### BRONTEKST ###

1)    elk gebruik van het merk of een overeenstemmend teken voor waren waarvoor het merk was ingeschreven of voor soortgelijke waren;

2)    elk ander gebruik dat zonder geldige reden in het economisch verkeer van het merk of van een overeenstemmend teken wordt gemaakt en waardoor aan de merkhouder schade kan worden toegebracht.

9.
    Die wet is gewijzigd teneinde de merkenrichtlijn erin te verwerken - wel wat laat, want ofschoon de richtlijn in de lidstaten uiterlijk op 31 december 1992 ten uitvoer moest zijn gelegd, werd de gewijzigde Beneluxwet pas op 1 januari 1996 van kracht.(3) Het nieuwe artikel 13 A, lid 1, sub c, bepaalt, dat een merkhouder zich kan verzetten tegen elk gebruik dat zonder geldige reden in het economisch verkeer van een in het Beneluxgebied bekend merk of van een overeenstemmend teken wordt gemaakt voor waren die niet soortgelijk zijn aan die waarvoor het merk is ingeschreven, indien door dat gebruik ongerechtvaardigd voordeel kan worden getrokken uit of afbreuk kan worden gedaan aan het onderscheidend vermogen of de reputatie van het merk. Met deze bepaling werd uitvoering gegeven aan artikel 5, lid 2, van de richtlijn, dat ik hierna in punt 20 zal citeren.

10.
    Ofschoon Yplon haar merk al vanaf 1988 gebruikte, ontving zij pas op 12 oktober 1995 een formeel schrijven van de raadsman van General Motors, met de eis dat Yplon vrijwillig haar inschrijvingen in de Benelux en elders zou doen doorhalen en zich zou verbinden het gebruik van het teken „Chevy” te staken. Volgens General Motors dreigt haar merk door Yplons gebruik ervan te verwateren en zijn onderscheidend vermogen te verliezen.

11.
    Yplon brengt daartegen in, dat het merk „Chevy” van General Motors in de Beneluxlanden niet bekend is en dus niet door de betrokken bepalingen wordtbeschermd. Daar bovendien de waren waarvoor de twee merken zijn ingeschreven, volstrekt verschillend zijn, meent Yplon, dat het gebruik van haar merk „Chevy” geen afbreuk kan doen aan het onderscheidend vermogen van het merk van General Motors.

12.
    Yplon wijst erop, dat General Motors sinds 1994 herhaaldelijk is opgekomen tegen de inschrijving van haar merk „Chevy” in verscheidene Europese landen, met name Duitsland, Spanje en Denemarken, maar dat haar vordering in alle gevallen is afgewezen. Voorts betoogt Yplon, dat ook een aantal derden het merk „Chevy” heeft doen inschrijven, ook in de vorm van homoniemen of bijna-homoniemen, zoals „Chevi”, „Chewy”, „Chevys”, „Chevu Chase”, „Chevi-Perform”, „Chavy” en „Cherry”.

### MATERIAAL ###

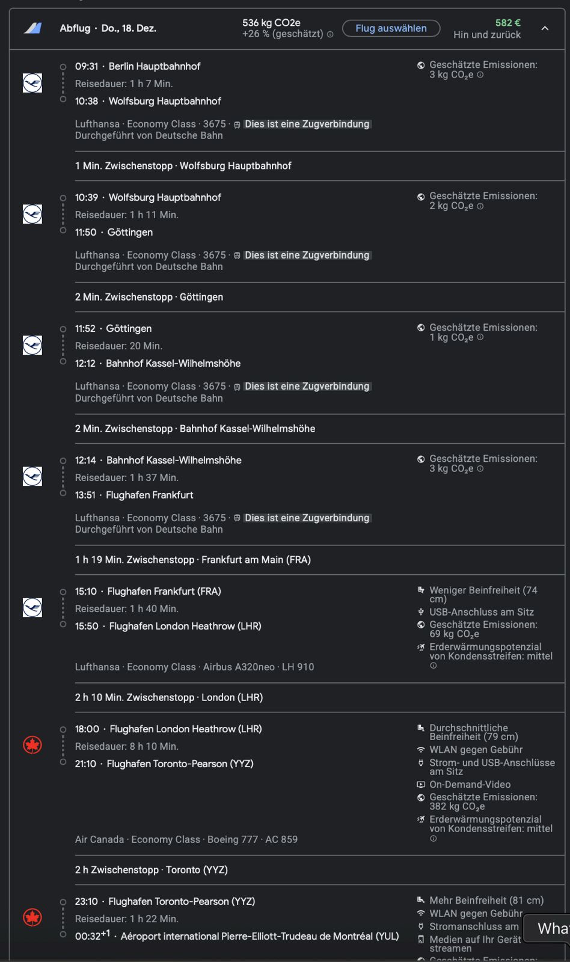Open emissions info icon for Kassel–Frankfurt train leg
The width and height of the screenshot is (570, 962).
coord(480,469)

###
### MATERIAAL ###

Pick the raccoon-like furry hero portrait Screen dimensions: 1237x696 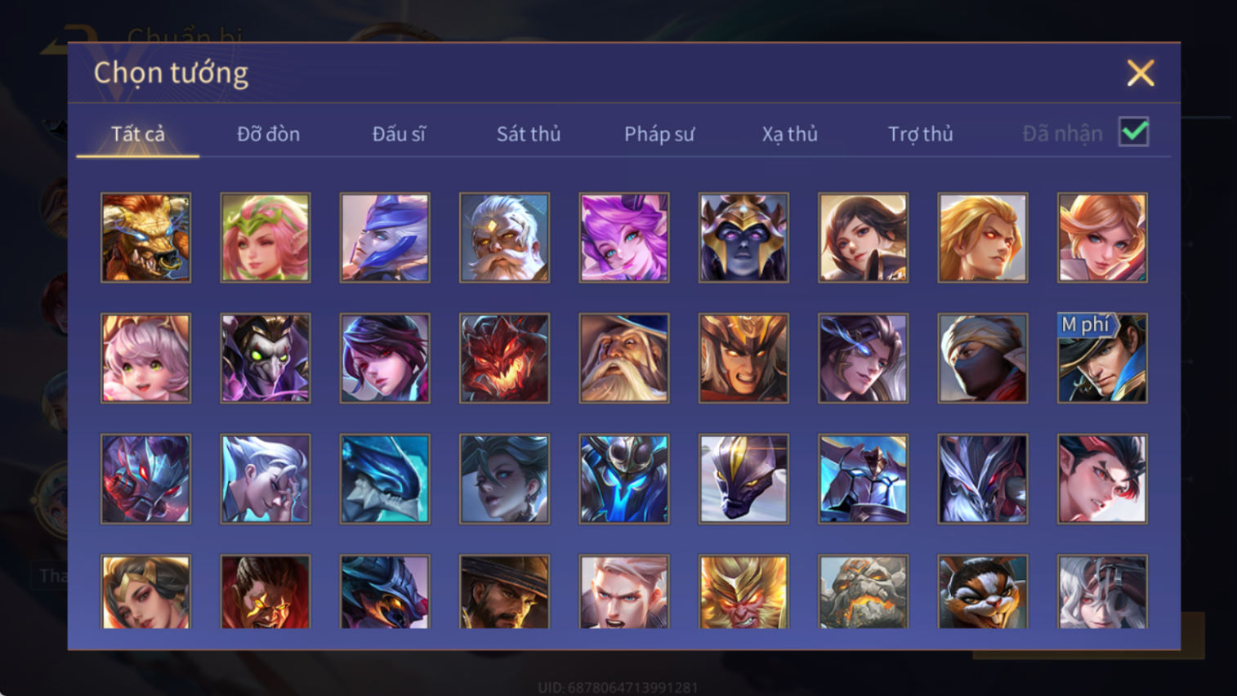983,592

###

• **OPDRACHT**:
Schrijf de tekst over het merkgeschil tussen Yplon en General Motors verder, aansluitend op de laatste zin.

• **UITVOER HIERONDER**:
13.
    Voor de nationale rechter heeft Yplon in reconventie gevorderd, dat het merk van General Motors vervallen wordt verklaard op grond van niet-gebruik en dat General Motors wordt veroordeeld tot vergoeding van de schade die door haar lichtzinnige en vexatoire actie is veroorzaakt. Volgens Yplon heeft General Motors haar merk noch in de drie jaar na het depot noch nadien gedurende een ononderbroken periode van vijf jaar in de Beneluxlanden gebruikt. General Motors heeft evenwel bewijs geleverd voor haar gebruik van het merk.

14.
    De Handelsrechtbank te Doornik merkt op, dat voor de toepassing van de in casu relevante bepaling van de Beneluxwet meer duidelijkheid moet worden verkregen over de inhoud van het begrip „bekend merk”. Wijzende op het ontbreken van rechtspraak desbetreffend en van oordeel, dat de rechterlijke instanties zich moeten kunnen baseren op de precieze betekenis van het begrip, heeft de nationale rechter het Hof de volgende vraag voorgelegd:

„Wat is de precieze betekenis van .bekend merk‘ in de zin van het ingevolge het sinds 1 januari 1996 van kracht zijnde wijzigingsprotocol ingevoegde artikel 13 A,lid 1, sub c, van de Eenvormige Beneluxwet, en kan worden gezegd, dat dit .bekend zijn‘ voor het gehele Beneluxgebied moet gelden, of voor een gedeelte hiervan?”

15.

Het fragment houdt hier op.